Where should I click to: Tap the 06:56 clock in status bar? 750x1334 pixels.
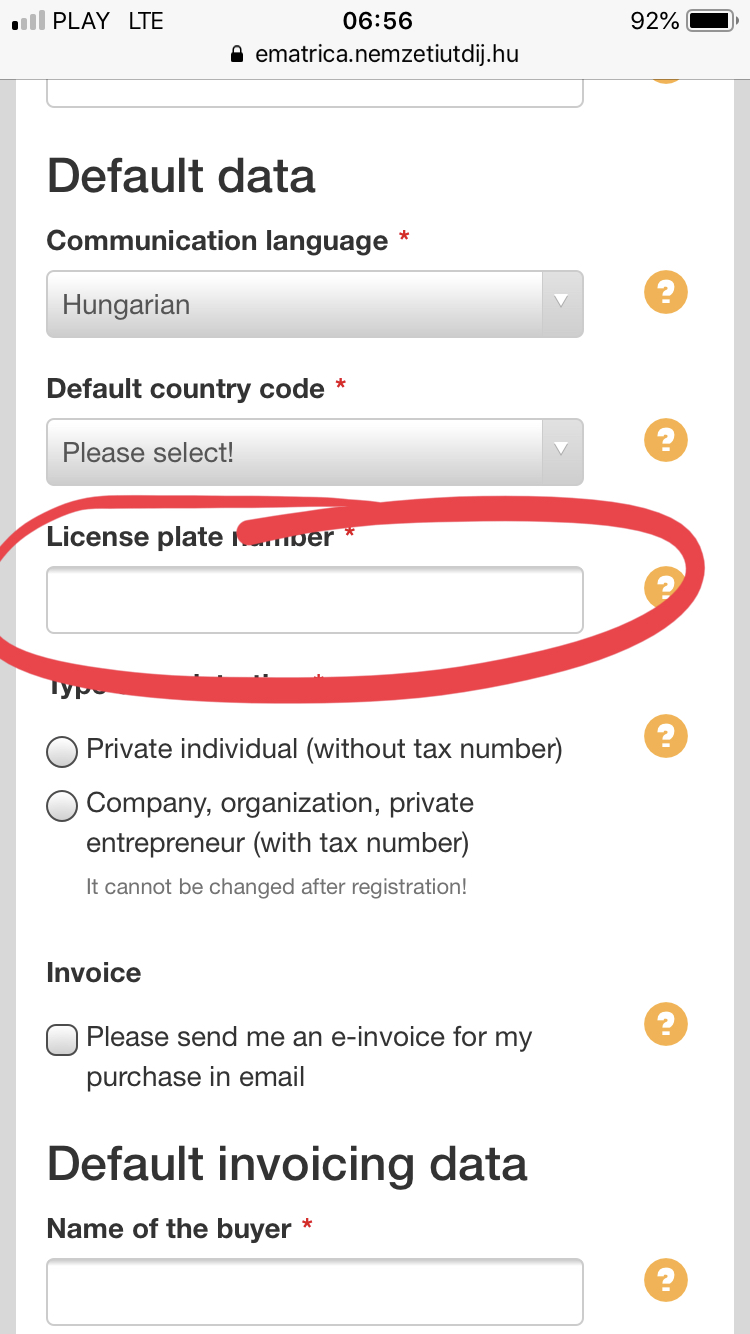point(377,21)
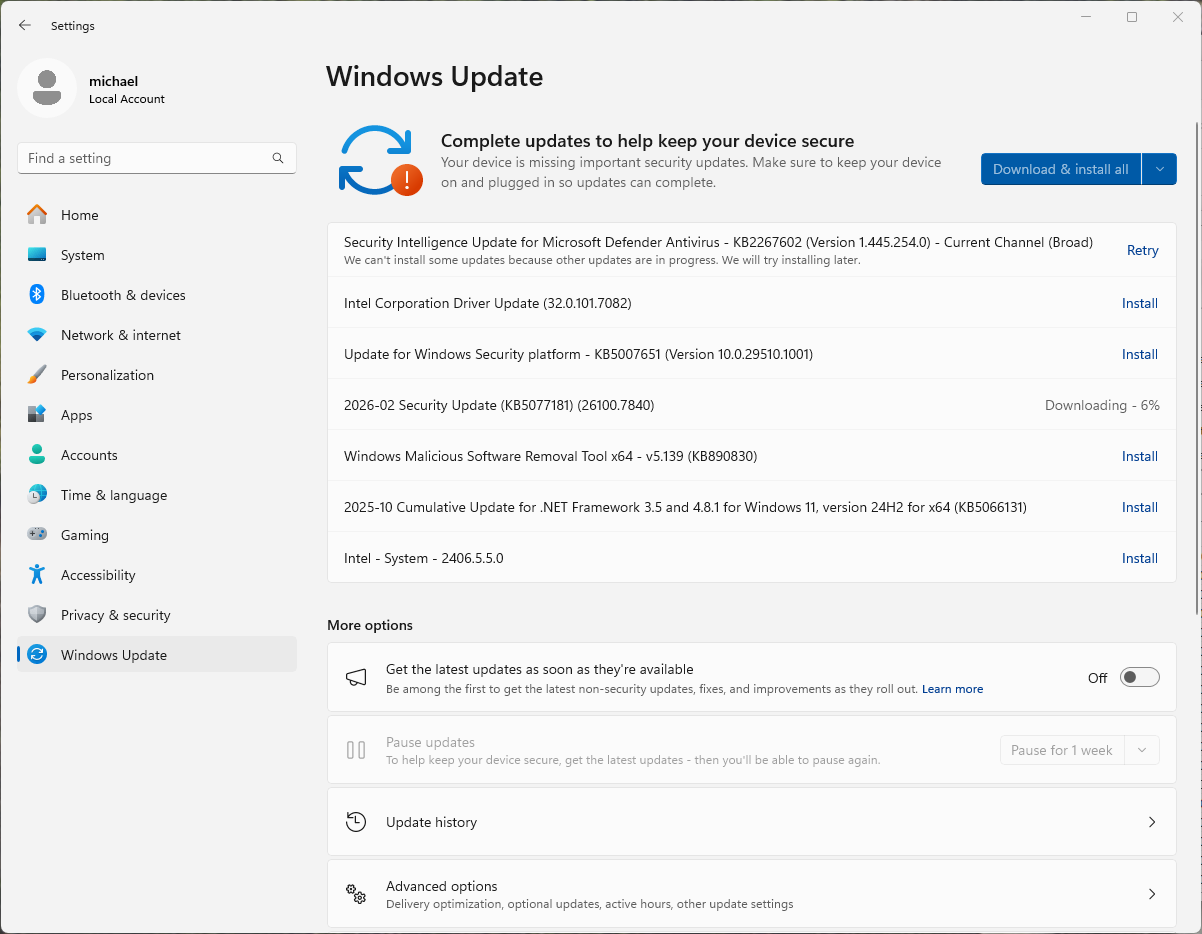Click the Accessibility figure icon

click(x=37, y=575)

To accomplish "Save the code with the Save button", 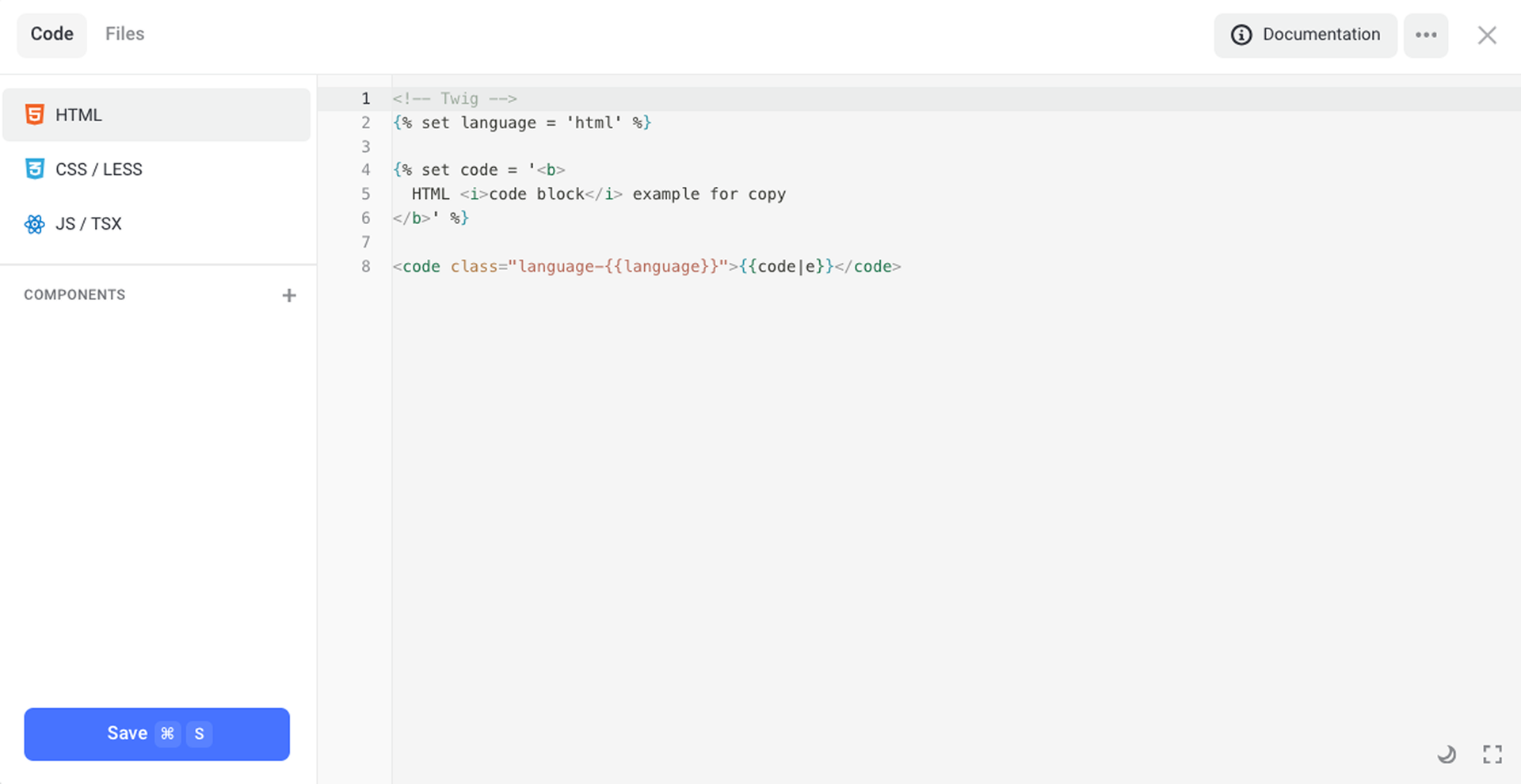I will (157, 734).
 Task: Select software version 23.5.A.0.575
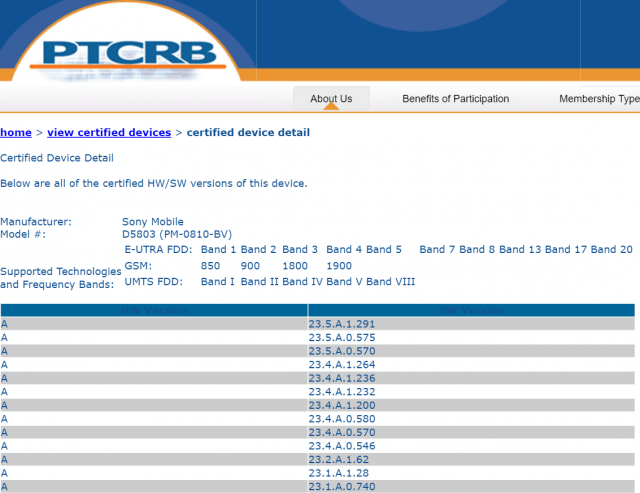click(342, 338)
---
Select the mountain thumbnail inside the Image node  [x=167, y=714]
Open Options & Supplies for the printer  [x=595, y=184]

■ Required action:
Print exactly the lines above, between the one holding "Select the mountain" and the one holding "Open Options &", inclusive, and nothing besides.

■ Answer for this exercise:
Select the mountain thumbnail inside the Image node  [x=167, y=714]
Open Options & Supplies for the printer  [x=595, y=184]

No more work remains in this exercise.